Calea and CACC have worked out an implementation plan to monitor and analyze treatment-critical outcome metrics, including: adherence to evidence-based, best practice care; wound closure rates in isolation and in comparison to benchmarks cited in literature; existence of co-morbid conditions; product usage; and resource allocation rates related to nursing time and product use.

Calea implemented the data management solution in 2009, about six months before Laforet’s arrival there. She says that the implementation has allowed Calea to stay ahead of the curve on Canadian government demands for more outcome-based pathways, including clinical performance, average length of stay and time for healing.

Laforet notes several benefits of the system, topmost among them continuity of care. Observing that nurses work 12-hour shifts and don’t come in every day, she says it’s likely that the patient will not see the same nurse through his or her treatment. Each nurse who is involved with a particular patient’s care can pull up the patient’s record electronically to view the treatment decisions and the wound status.
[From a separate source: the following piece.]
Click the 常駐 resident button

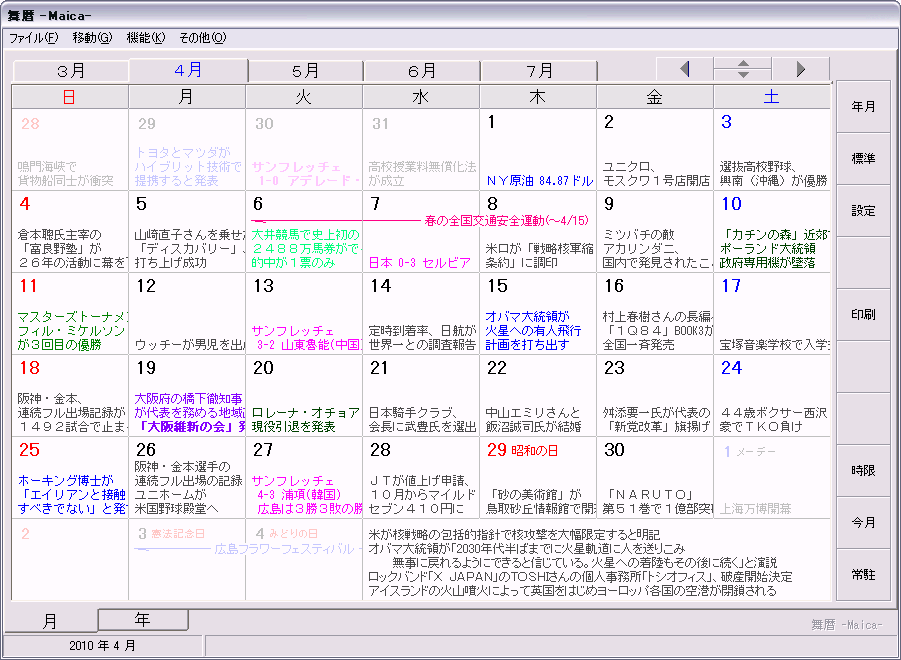[863, 574]
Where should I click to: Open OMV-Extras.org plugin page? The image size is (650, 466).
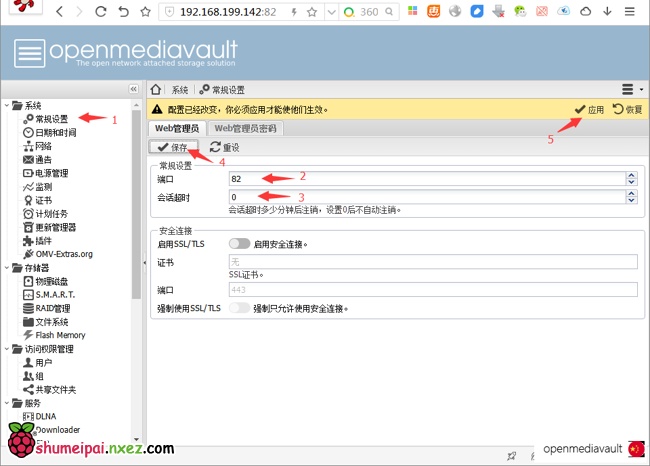pos(62,254)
The system provides real-time data in terms of pictures of the photos and wound measurements. It can accept photos from an iPhone or Android device, allowing nurses to gauge healing, and enter data on the length and depth of the wound in an electronic form. The data can be used to generate a graphical visual representation of the healing progress. An encrypted, detailed report of the patient’s wound care can be sent electronically to the patient’s physician as well, Laforet says.

According to Laforet, the information allows her to track how long and how many resources are being used to provide care, as well as product use, cost of care, nurse time and medical supplies. “I can look at that individually, by patient population, wound type, by clinic, and globally,” she says, adding that the information has enabled the organization to lower its costs. Calea does not yet have an electronic health record, but she says it has a goal to use electronic forms as much as possible. She does spot audits, and says the information on the electronic charts is highly accurate.

Laforet adds that the data allows her to compare Calea’s performance against national measures. For example, 90 to 100 percent of its patients with venous leg ulcers (VLUs) receive compression therapy, a “gold standard” for evidence-based care, across Calea’s seven clinics. This is the highest rate in Canada, which has a national average of 60 percent compliance. She says the data has allowed her to put together a comprehensive evidence-based program for her patient population. “When I first started, we were only hitting 70- to 80-percent compression,” she says.

She adds that Calea has significantly lowered its readmissions rates for VLU wounds. “We did a retrospective analysis, and found that 7 percent of our patients returned within eight weeks, versus 31 percent in other care settings. That’s huge,” she says.

She adds: “That comparative analysis is really valuable, because it helps us set quality indicators and performance standards, and measured by them, so you are basically comparing apples to apples,” which would not have been possible with a system developed in-house that would not have access to that wider data.

Calea has also achieved the following results:

  • on average, wounds heal in 4.65 weeks;
  • average number of nursing visits is 10 per month, compared to 21 per month by other organizations in the province; and
  • it exceeded its goal of decreasing the overuse of anti-microbial wound dressings to an appropriate 10- to 15-percent use level.

Laforet says she is fortunate to have a core group of nurses who are well-trained, and the evidence-based program reinforces education of wound pathology and treatment, and support for the patient’s healthcare management.